Microscopic origin of highly enhanced current carrying capabilities of thin NdFeAs(O,F) films

Fe-based superconductors present a large variety of compounds whose physical properties strongly depend on the crystal structure and chemical composition. Among them, the so-called 1111 compounds show the highest critical temperature T(c) in the bulk form. Here we demonstrate the realization of excellent superconducting properties in NdFeAs(O(1−x)F(x)). We systematically investigated the correlation between the microstructure at the nanoscale and superconductivity in an epitaxial 22 nm NdFeAs(O(1−x)F(x)) thin film on a MgO single crystalline substrate (T(c) = 44.7 K). Atomic resolution analysis of the microstructure by transmission electron microscopy and atom probe tomography identified several defects and other inhomogeneities at the nanoscale that can act as extrinsic pinning centers.
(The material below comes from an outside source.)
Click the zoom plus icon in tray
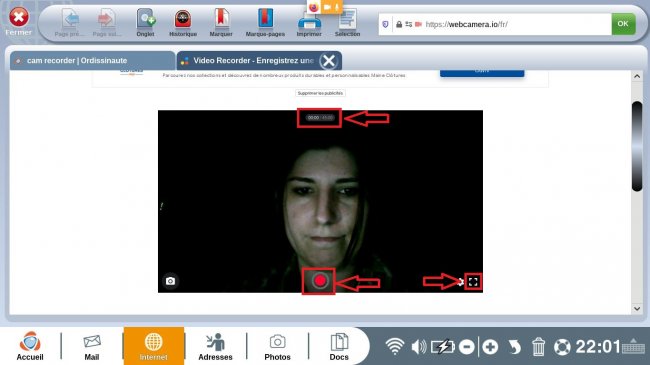pyautogui.click(x=490, y=347)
X-Ray diffraction and transmission electron microscopy displayed a broad variation of the a-axis lattice parameter either due to a partially strained layer at the interface to the substrate, high local strain at dislocation arrays, mosaicity, or due to composition variation within the film. The electrical transport properties are substantially affected by intrinsic pinning and a matching field corresponding to the film thickness and associated with the Bean–Livingston surface barrier of the surfaces. The thin film showed a self-field critical current density J(c)(4.2 K) of ∼7.6 MA cm(−2) and a record pinning force density of F(p) ≈ 1 TN m(−3) near 35 T for H‖ab at 4.2 K. These investigations highlight the role of the microstructure in fine-tuning and possibly functionalizing the superconductivity of Fe-based superconductors.